§ Required tasks:
(a) List every command-line flag named in the stream aggregation documentation below, counting each distinct flag once.
(b) Reproduce everything in the stream aggregation documentation from "Stream aggregation can" down to "remote storage systems.", without changes.
(c) Answer the following questions using the stream aggregation documentation below:
(i) What kind of placeholders may the stream aggregation config file contain, and what are they replaced with?
(ii) By default, which two kinds of data are written to storage when stream aggregation is enabled?
(iii) If -streamAggr.dropInput is set, what happens to input samples that do not match any rule in the configuration?

## BEGIN Source document

Configuration #

Stream aggregation can be configured via the following command-line flags:

-streamAggr.config at single-node VictoriaMetrics and at vmagent .
-remoteWrite.streamAggr.config at vmagent only. This flag can be specified individually per each -remoteWrite.url, so the aggregation happens independently per each remote storage destination. This allows writing different aggregates to different remote storage systems.

These flags must point to a file containing stream aggregation config . The file may contain %{ENV_VAR} placeholders which are substituted by the corresponding ENV_VAR environment variable values.

By default, the following data is written to the storage when stream aggregation is enabled:

the aggregated samples;
the raw input samples, which didn’t match any match option in the provided config .

This behaviour can be changed via the following command-line flags:

-streamAggr.keepInput at single-node VictoriaMetrics and vmagent . At vmagent -remoteWrite.streamAggr.keepInput flag can be specified individually per each -remoteWrite.url. If either of these flags is set, input samples that match any rule in the corresponding streamAggr configuration are preserved and written to storage.
-streamAggr.dropInput at single-node VictoriaMetrics and vmagent . At vmagent -remoteWrite.streamAggr.dropInput flag can be specified individually per each -remoteWrite.url. If either of these flags is set, input samples that do not match any rule in the corresponding streamAggr configuration are dropped.

Stream aggregation config #

Below is the format for stream aggregation config file, which may be referred via -streamAggr.config command-line flag at single-node VictoriaMetrics and vmagent . At vmagent -remoteWrite.streamAggr.config command-line flag can be specified individually per each -remoteWrite.url:

      
  # name is an optional name of the given streaming aggregation config.

## END Source document
## BEGIN Material

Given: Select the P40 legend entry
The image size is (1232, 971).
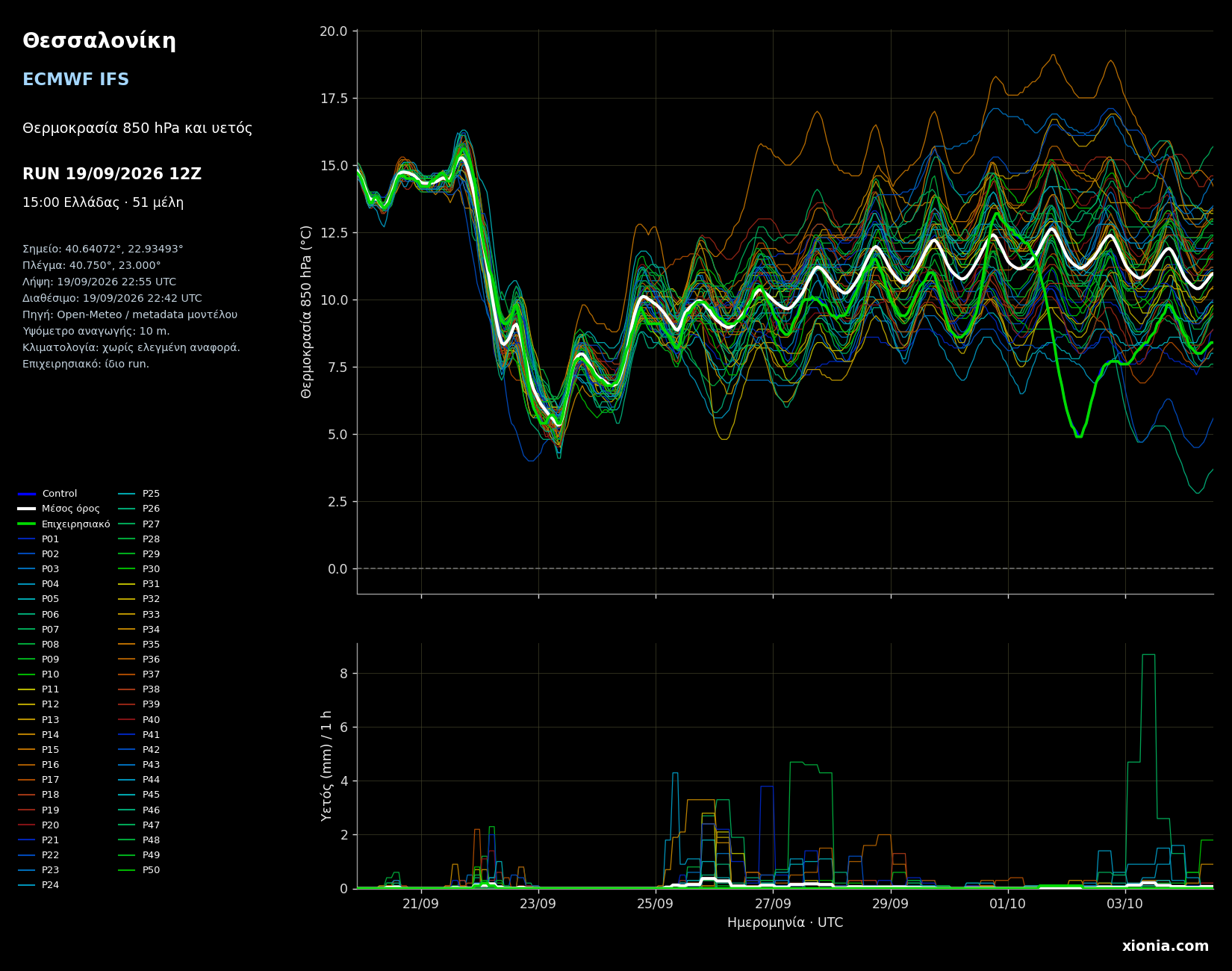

## END Material
## BEGIN Material

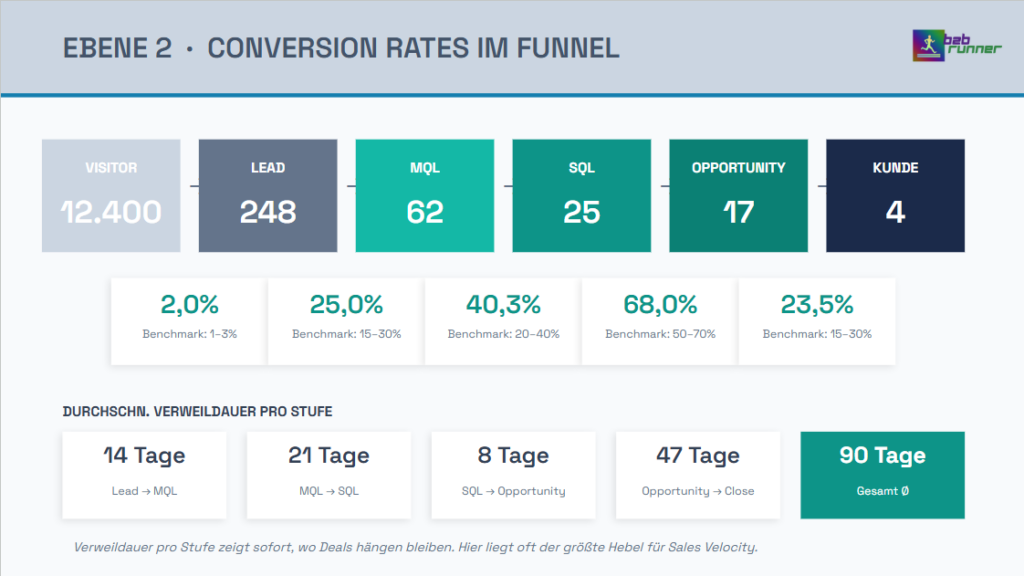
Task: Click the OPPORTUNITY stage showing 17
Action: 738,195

## END Material

§ Solutions:
(a)
-streamAggr.config
-remoteWrite.streamAggr.config
-remoteWrite.url
-streamAggr.keepInput
-remoteWrite.streamAggr.keepInput
-streamAggr.dropInput
-remoteWrite.streamAggr.dropInput

(b)
Stream aggregation can be configured via the following command-line flags:

-streamAggr.config at single-node VictoriaMetrics and at vmagent .
-remoteWrite.streamAggr.config at vmagent only. This flag can be specified individually per each -remoteWrite.url, so the aggregation happens independently per each remote storage destination. This allows writing different aggregates to different remote storage systems.

(c)
(i) %{ENV_VAR} placeholders, which are replaced with the values of the corresponding ENV_VAR environment variables.
(ii) The aggregated samples, and the raw input samples that didn't match any match option in the config.
(iii) They are dropped.